Osteosarcoma, the most common type of malignant bone tumor, occurs predominantly in children and adolescents (1–3). Although the combination of surgery and aggressive adjuvant chemotherapy has largely improved the 5-year survival rates of osteosarcoma patients, the acquisition of resistance to the cytotoxic effects of chemotherapy and adverse effects have emerged as significant obstacles to effective cancer treatment (4–6). In order to improve treatment efficacy, novel antitumor agents and therapeutic approaches are urgently required.

In recent years, traditional Chinese medicines have been widely used for the treatment of osteosarcoma as promising agents against chemoresistance and the recurrence of malignant diseases (7,8). Tetrandrine (TET), a bisbenzylisoquinoline alkaloid extracted from the roots of Stephania tetrandra S. Moore, has been reported to induce apoptosis in a variety of cancer cells in vitro(9–13).

In this study, the effects of TET on the proliferation and apoptosis of MG-63 and U2-OS human osteosarcoma cells were examined. It was observed that TET inhibited proliferation and induced apoptosis in osteosarcoma cells. Therefore, it may be inferred that TET is a candidate novel anti-osteosarcoma drug.

Materials and methods

Reagents and antibodies

TET was purchased from Sigma-Aldrich. (St. Louis, MO, USA).
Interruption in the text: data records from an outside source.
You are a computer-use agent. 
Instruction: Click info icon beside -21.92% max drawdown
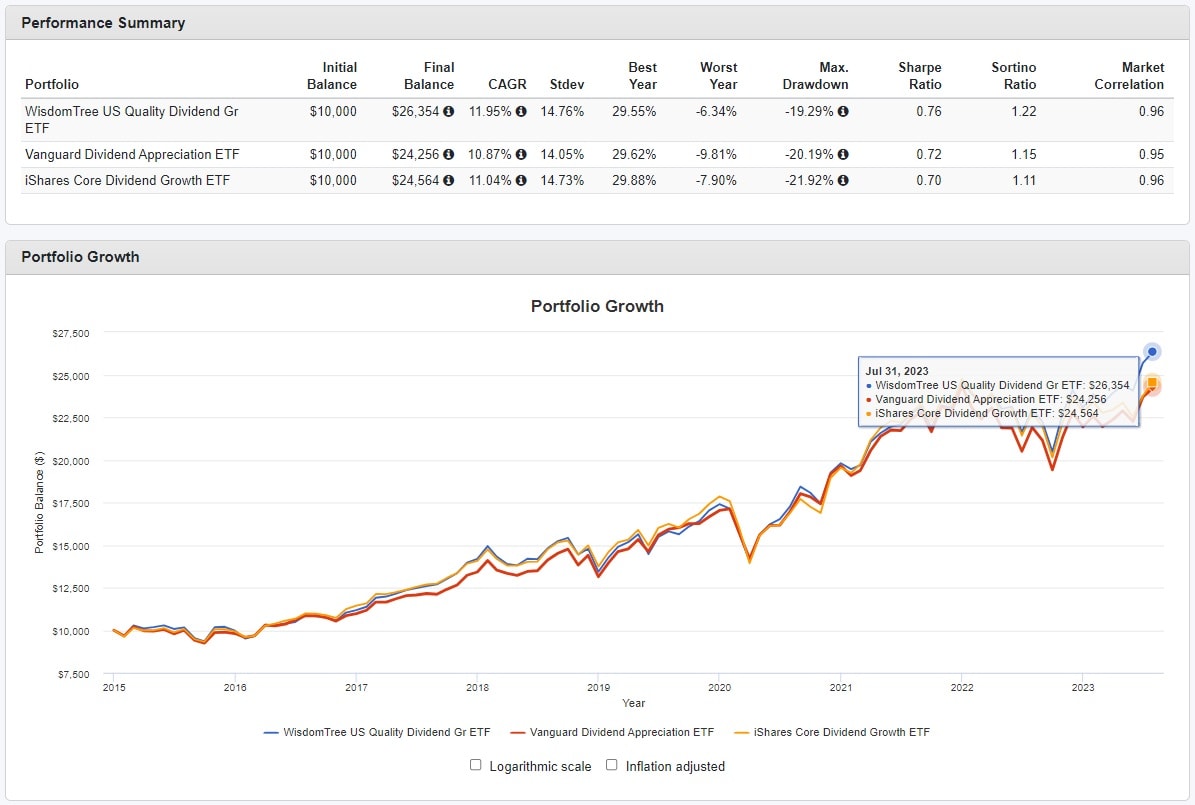point(843,181)
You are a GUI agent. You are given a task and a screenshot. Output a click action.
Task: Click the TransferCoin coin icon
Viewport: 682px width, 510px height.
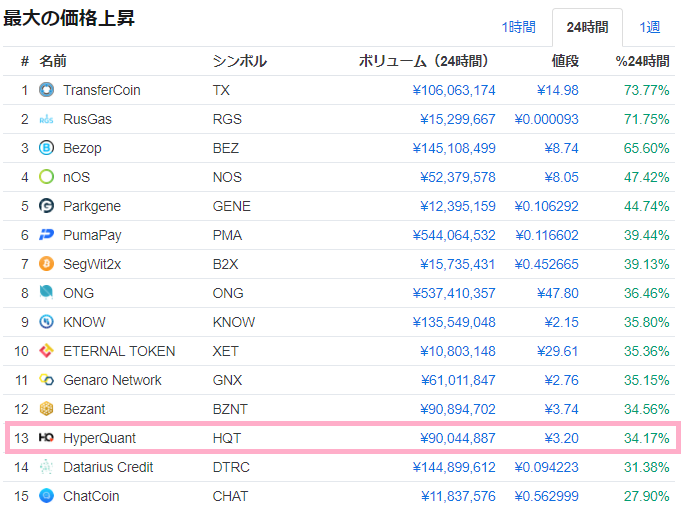tap(46, 90)
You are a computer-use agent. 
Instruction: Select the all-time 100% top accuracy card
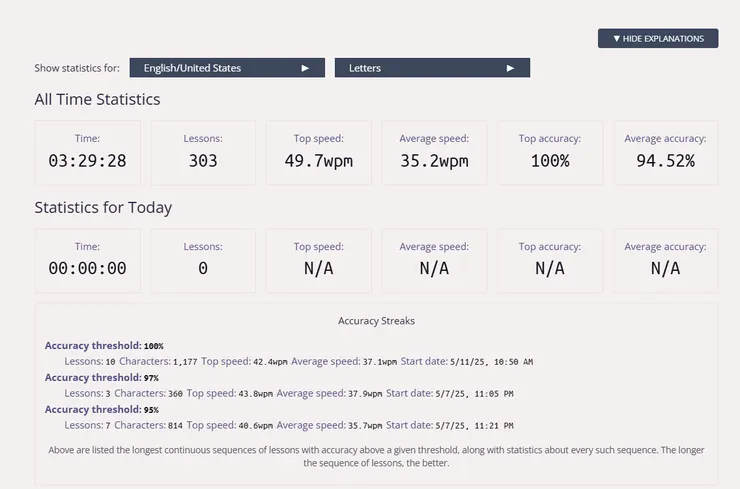[x=550, y=152]
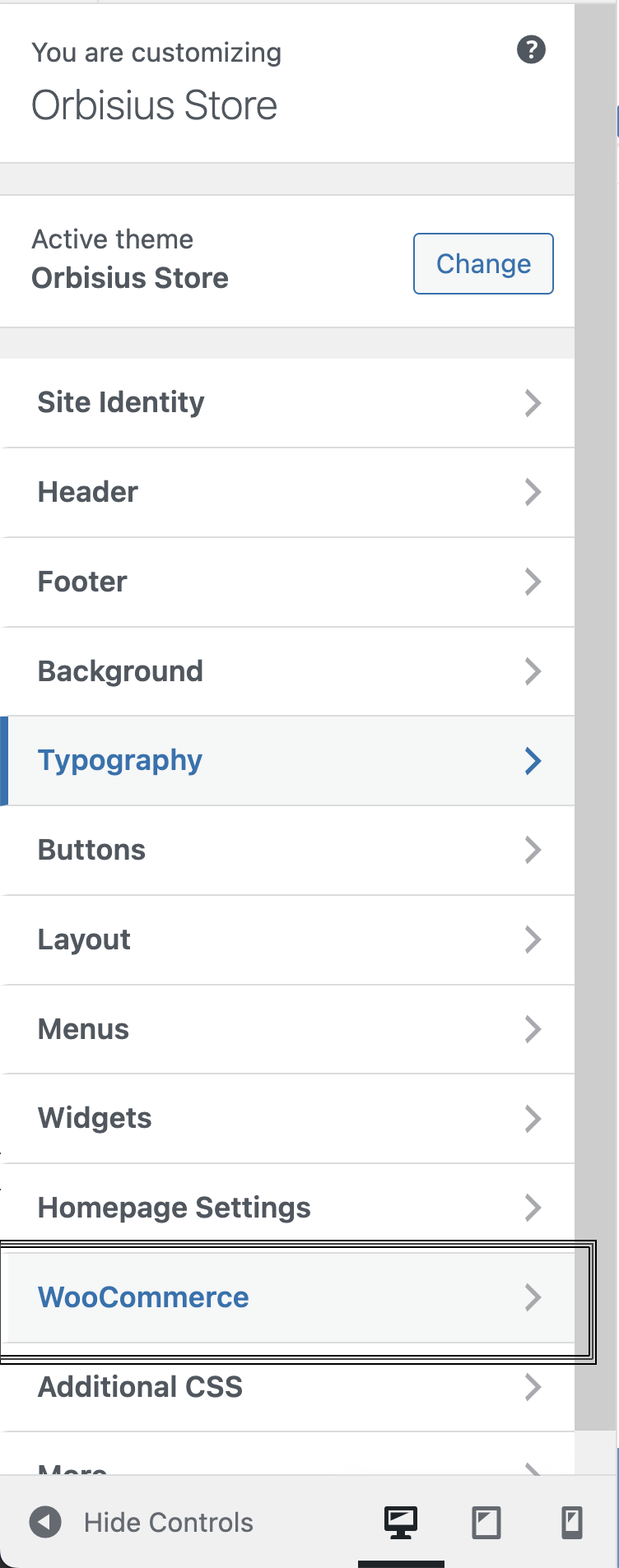Image resolution: width=619 pixels, height=1568 pixels.
Task: Click the Change theme button
Action: click(482, 263)
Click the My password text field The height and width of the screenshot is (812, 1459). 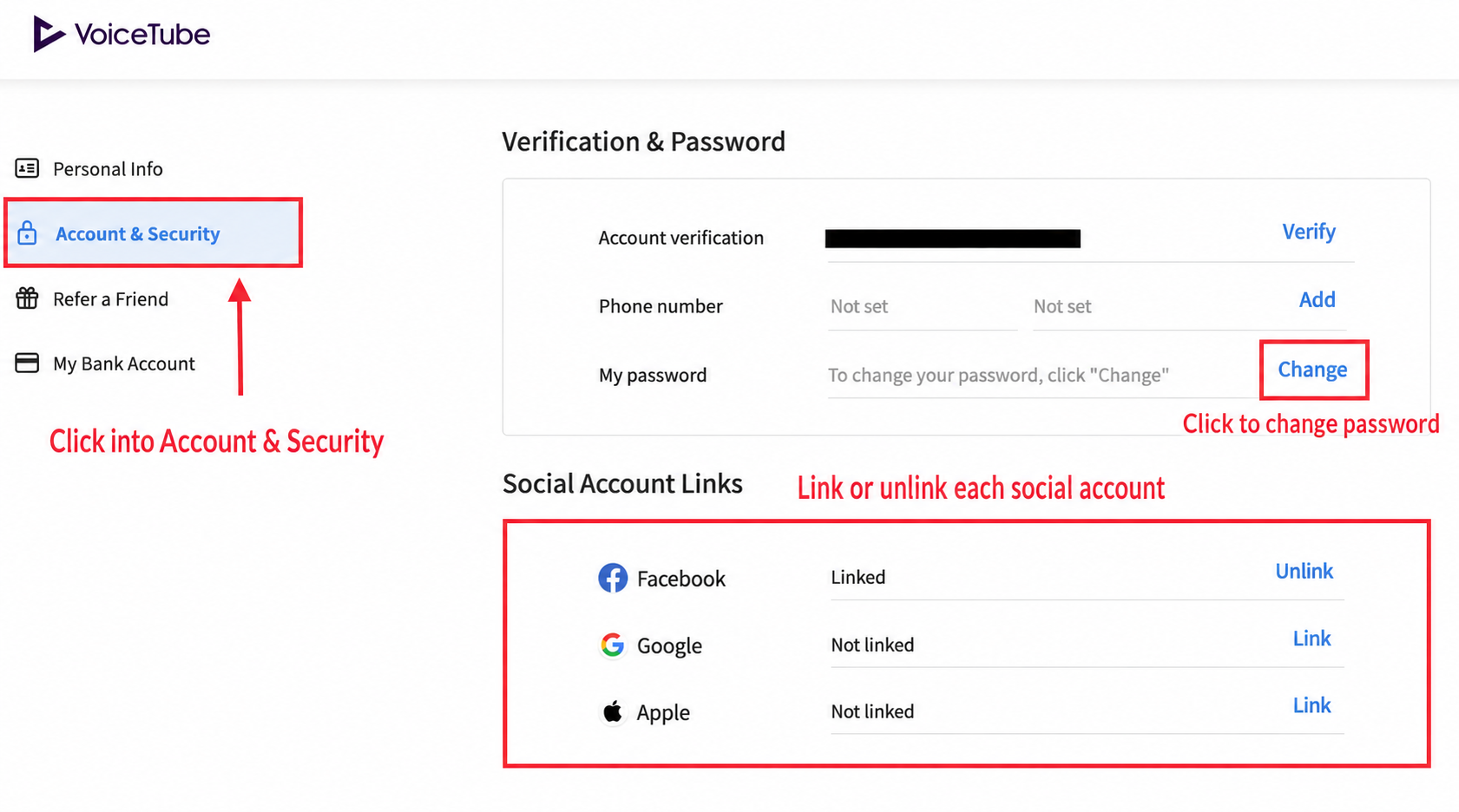click(1042, 375)
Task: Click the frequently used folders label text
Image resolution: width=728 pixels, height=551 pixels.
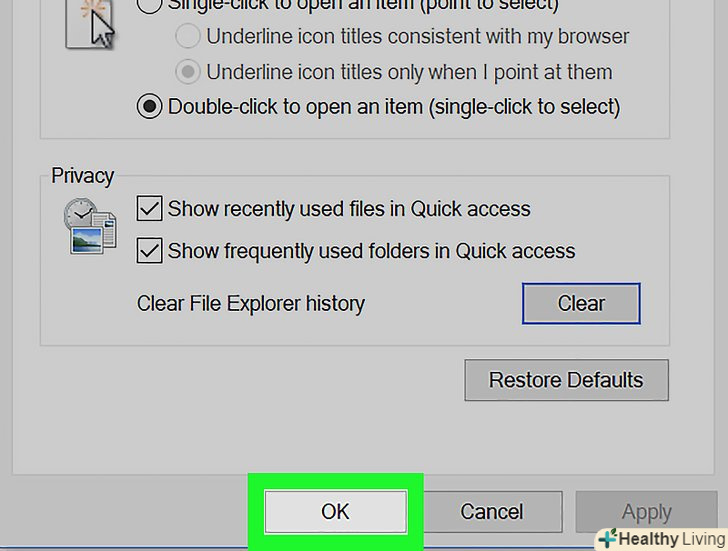Action: tap(371, 251)
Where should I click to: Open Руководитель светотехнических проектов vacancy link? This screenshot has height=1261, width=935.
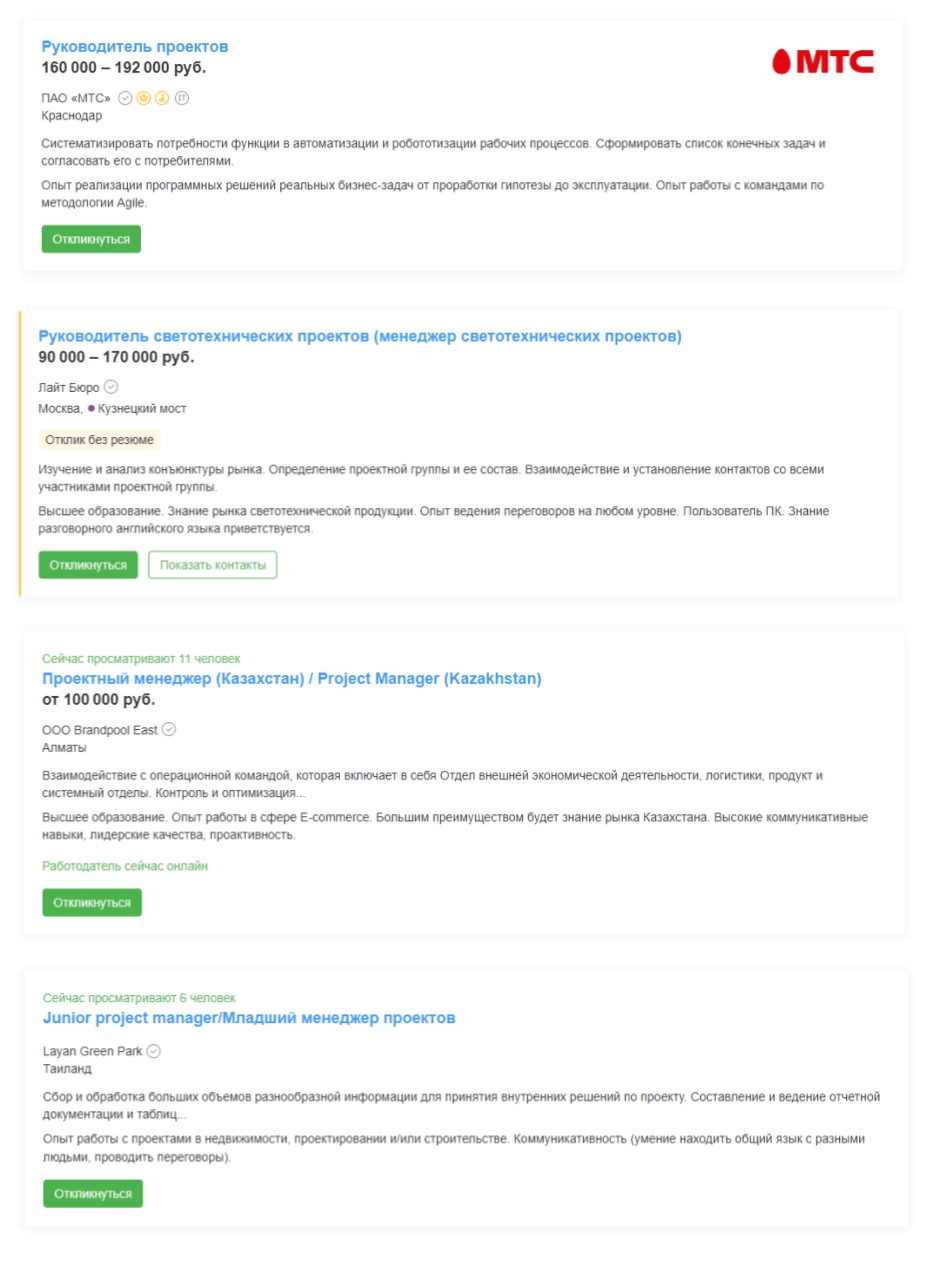tap(360, 336)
The molecular formula of TET is C38H42N2O6 and it has a molecular weight of 622.75 (Fig. 1). TET was dissolved in 0.01 M HCl to produce a TET stock solution with the desired concentration. This TET stock solution was stored at −20°C and was freshly diluted in a cell culture medium prior to its use in each experiment. MTT was also purchased from Sigma-Aldrich. Antibodies specific for cytochrome c (Cyto-C), apoptotic protease-activating factor (Apaf)-1, Bid, Bax, Bcl-2 and Bcl-xl were purchased from Abcam (Cambridge, UK). Horseradish peroxidase (HRP)-conjugated goat anti-mouse and HRP-conjugated goat anti-rabbit secondary antibodies were obtained from Pierce (Rockford, IL, USA).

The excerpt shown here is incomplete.